When the vendors arrive, they set up and browse one another’s booths. They often buy things from one another to sell later.
“I think of this place like a casino,” Robert Sprout, owner of a booth called Toy Box, said. “We’re like, ‘Oh, I’m gonna buy this and see if I can make some money back plus more.’ It feels kind of like gambling.”
That morning, he spent $80 on vintage Star Wars memorabilia from another dealer. He smiled and held up a small figurine, enjoying his flea market find.
His booth is a collection of vintage toys alongside old copies of Life Magazine and National Geographic.
“People are buying my stuff finally because they need to feel cheered up or nostalgic,” Mr. Sprout said.
His eBay shop has been four times as busy as usual, he said. But he likes selling at swap meets best, as he’s been doing for the last six years.
“If you do it as long as I do, you have buyers. Like, I know a guy who always buys my violins and who buys all my drums. I know a guy who buys all my clowns; he checks in,” he said.
“You start to build regulars, which is kind of cool. You know, it’s like a real store,” he said.
Mr. Sprout sells at the swap meets in Santa Clarita, San Fernando, Ventura and Santa Barbara. He brings more toys during the weekend flea markets because he sees more families.

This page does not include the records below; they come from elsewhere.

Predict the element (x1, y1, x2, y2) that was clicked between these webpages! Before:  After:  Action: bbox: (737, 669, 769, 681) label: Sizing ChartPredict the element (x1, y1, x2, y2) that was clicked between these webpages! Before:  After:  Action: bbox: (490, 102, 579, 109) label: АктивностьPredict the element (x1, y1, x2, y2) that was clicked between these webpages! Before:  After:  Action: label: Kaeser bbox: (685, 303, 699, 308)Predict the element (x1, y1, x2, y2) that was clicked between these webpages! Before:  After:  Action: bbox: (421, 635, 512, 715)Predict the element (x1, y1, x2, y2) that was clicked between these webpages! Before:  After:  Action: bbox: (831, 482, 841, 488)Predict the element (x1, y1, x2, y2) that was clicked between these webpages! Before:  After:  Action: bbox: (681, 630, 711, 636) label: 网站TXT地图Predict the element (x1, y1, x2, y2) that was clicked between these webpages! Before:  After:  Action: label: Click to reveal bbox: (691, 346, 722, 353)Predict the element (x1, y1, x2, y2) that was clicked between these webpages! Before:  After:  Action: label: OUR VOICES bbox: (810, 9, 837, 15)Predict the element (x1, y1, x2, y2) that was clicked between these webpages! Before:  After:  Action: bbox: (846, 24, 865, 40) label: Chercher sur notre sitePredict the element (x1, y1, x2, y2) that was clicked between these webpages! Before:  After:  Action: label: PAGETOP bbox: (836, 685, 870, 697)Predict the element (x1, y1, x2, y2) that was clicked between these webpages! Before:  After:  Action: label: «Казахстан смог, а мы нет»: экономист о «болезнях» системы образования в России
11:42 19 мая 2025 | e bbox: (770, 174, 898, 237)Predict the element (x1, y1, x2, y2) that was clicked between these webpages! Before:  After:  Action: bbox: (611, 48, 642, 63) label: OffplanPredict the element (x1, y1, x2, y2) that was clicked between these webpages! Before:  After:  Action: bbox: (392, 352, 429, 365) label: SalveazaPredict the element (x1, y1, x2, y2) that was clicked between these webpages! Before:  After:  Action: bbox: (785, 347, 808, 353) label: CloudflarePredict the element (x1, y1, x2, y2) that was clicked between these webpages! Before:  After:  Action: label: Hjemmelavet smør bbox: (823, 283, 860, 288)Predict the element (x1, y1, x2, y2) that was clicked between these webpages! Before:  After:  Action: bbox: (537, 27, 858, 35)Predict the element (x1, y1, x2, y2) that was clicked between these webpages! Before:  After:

For the Santa Barbara Flea Market, he brings vintage items he thinks store owners and professional pickers would enjoy.
Like a vintage sail boat compass he sold to a customer during the interview, he only charged $10 and told him that if he filled it back up with kerosene, it could sell for $100 online.
His claim checks out. His other items were priced inexpensively, as well. The vintage magazines sold for a dollar a piece.
He chatted with customers, asking them about their shirts or what they were looking for. He didn’t complain about the disappointing crowd; he was just happy to be back.